Os escravos fugidos vão ordinàriamente acoutar-se nos albergues dos leprosos, e aí se conservam muitas vêzes dias e meses, até regressarem de novo para casa de seus senhores, já inoculados do mal, que não tarda em propagar-se por seus companheiros, afetando até os próprios brancos.
A criação de um hospital de lázaros seria pois, a nosso ver, uma das obras mais meritórias à piedade divina. Assim se terá conseguido dois fins: prestar um culto à divindade e concorrer para aliviar de horríveis sofrimentos tão grande parte de nossos irmãos.

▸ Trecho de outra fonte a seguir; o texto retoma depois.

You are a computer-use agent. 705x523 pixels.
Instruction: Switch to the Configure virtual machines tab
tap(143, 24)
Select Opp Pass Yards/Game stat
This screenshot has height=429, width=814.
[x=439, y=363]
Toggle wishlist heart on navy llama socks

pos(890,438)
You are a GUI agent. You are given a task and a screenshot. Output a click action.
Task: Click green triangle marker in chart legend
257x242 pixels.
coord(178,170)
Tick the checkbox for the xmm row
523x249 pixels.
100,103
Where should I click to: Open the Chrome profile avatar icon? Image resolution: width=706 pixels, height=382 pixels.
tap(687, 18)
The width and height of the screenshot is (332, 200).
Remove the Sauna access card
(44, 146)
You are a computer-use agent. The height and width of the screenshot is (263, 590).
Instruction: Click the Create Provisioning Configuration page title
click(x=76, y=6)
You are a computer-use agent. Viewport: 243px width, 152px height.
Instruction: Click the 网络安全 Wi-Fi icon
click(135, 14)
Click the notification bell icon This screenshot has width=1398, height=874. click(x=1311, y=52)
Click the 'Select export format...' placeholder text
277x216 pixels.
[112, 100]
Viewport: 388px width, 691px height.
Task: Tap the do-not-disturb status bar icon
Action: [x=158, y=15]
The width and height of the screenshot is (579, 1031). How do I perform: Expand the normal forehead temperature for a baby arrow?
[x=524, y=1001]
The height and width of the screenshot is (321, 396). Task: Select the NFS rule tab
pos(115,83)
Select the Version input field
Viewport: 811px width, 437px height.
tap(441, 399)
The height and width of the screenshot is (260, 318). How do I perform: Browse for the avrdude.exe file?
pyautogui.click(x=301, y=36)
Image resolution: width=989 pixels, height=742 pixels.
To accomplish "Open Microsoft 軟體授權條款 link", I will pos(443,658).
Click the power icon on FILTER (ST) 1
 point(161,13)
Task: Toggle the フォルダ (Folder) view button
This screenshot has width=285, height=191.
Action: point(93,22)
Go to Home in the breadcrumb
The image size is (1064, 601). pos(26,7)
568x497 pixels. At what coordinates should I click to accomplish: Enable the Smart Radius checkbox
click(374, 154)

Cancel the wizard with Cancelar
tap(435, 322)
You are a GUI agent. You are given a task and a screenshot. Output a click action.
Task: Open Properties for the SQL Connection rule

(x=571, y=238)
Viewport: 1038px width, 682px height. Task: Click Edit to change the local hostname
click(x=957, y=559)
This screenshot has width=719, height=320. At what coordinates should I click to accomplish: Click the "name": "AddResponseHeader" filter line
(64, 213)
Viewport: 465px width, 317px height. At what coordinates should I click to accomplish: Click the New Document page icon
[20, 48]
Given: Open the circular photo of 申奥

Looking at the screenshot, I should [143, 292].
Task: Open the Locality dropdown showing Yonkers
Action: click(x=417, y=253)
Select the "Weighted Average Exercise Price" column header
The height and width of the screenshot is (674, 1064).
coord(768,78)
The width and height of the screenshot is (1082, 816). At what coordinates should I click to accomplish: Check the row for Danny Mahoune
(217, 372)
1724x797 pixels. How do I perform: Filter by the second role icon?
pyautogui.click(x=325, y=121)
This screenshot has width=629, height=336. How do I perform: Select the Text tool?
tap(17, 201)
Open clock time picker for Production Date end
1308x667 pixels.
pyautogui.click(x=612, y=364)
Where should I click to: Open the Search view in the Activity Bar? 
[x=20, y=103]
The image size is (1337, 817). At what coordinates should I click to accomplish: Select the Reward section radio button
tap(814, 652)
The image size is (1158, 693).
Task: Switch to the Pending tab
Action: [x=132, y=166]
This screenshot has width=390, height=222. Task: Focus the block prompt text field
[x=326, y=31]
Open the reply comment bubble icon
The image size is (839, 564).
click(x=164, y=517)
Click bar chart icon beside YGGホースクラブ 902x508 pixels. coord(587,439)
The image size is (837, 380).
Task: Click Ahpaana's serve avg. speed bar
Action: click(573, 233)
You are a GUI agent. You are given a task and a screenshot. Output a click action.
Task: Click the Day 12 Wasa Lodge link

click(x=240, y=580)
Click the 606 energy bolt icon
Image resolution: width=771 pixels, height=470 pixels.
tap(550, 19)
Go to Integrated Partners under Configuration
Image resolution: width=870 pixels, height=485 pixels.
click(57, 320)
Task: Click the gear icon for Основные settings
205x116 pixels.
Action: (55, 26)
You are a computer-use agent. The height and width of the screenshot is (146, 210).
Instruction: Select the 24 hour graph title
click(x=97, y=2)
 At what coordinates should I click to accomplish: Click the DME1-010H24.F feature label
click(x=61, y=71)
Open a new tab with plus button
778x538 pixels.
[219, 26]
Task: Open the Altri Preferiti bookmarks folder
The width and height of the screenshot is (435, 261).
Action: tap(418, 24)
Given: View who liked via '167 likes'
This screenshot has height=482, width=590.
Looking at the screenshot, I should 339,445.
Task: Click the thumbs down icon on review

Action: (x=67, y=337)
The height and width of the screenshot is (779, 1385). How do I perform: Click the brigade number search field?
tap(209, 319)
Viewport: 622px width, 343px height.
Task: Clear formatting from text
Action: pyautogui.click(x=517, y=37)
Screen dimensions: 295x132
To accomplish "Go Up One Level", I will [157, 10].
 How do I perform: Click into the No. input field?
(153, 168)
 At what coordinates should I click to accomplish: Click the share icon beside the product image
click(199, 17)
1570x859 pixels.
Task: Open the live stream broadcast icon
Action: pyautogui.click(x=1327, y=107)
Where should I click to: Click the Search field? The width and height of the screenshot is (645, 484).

A pouca distância da capela existe na beira da estrada uma pedra já meio encoberta pelos espinheiros bravios, e a que chamam a pegada. Na sua face superior está perfeitamente gravada a planta de um pé humano.
Contam os moradores antigos do lugar que um filho desnaturado, tendo concebido o nefando intento de assassinar sua mãe, a esperara sôbre esta pedra, e que, no momento em que ela passava e êle ia perpetrar êste monstruoso crime, sentiu o pé agarrado ao lajedo, e tal foi o seu terror, que poucos momentos sobreviveu a esta tremenda punição dos céus!
Estas tradições são os melhores exemplos, as mais profícuas lições de moral que a religião e a piedade podem ensinar ao povo rude, porém impressionável e bom do interior do país.
A capela de Nossa Senhora da Aparecida foi fundada em 1743, sendo bispo desta diocese D. João da Cruz.